**Provided text**
────────────────────
Gotcha: Checks Don't Fail the Test¶

Rule: A failed check is not a test failure. If all your checks fail but you have no thresholds, k6 exits 0 (success). Always pair checks with thresholds.

// WRONG: check fails silently, test passes
export default function () {
  const res = http.get(url);
  check(res, { 'status 200': (r) => r.status === 200 });
}

// RIGHT: threshold makes the test fail if check rate drops
export const options = {
  thresholds: {
    'checks': ['rate>0.99'],  // fail if > 1% of checks fail
  },
};

Gotcha: sleep() Hides Real Latency¶

Rule: sleep(1) in a VU-based test artificially caps throughput. Under load, VUs spend most time sleeping, not testing.

// BAD: 50 VUs with 1s sleep = ~50 RPS max, regardless of server capacity
export default function () {
  http.get(url);
  sleep(1);
}

// BETTER: use arrival rate to model actual traffic
export const options = {
  scenarios: {
    load: {
      executor: 'constant-arrival-rate',
      rate: 100,  // exactly 100 RPS
      timeUnit: '1s',
      duration: '5m',
      preAllocatedVUs: 50,
    },
  },
};

Pattern: Progressive Stress Test¶

Find your breaking point by incrementally increasing load until the service degrades.
────────────────────
**Source data**
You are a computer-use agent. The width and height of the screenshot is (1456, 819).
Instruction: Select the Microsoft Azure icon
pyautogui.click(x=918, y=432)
────────────────────
**Challenges**
1. Reproduce verbatim the stretch of the k6 text from "Gotcha: sleep() Hides" through "sleeping, not testing.".
2. In the k6 text, list every setting given inside the load scenario.
The data after the k6 text is separate material.

**Responses by task**
1.
Gotcha: sleep() Hides Real Latency¶

Rule: sleep(1) in a VU-based test artificially caps throughput. Under load, VUs spend most time sleeping, not testing.

2.
- executor
- rate
- timeUnit
- duration
- preAllocatedVUs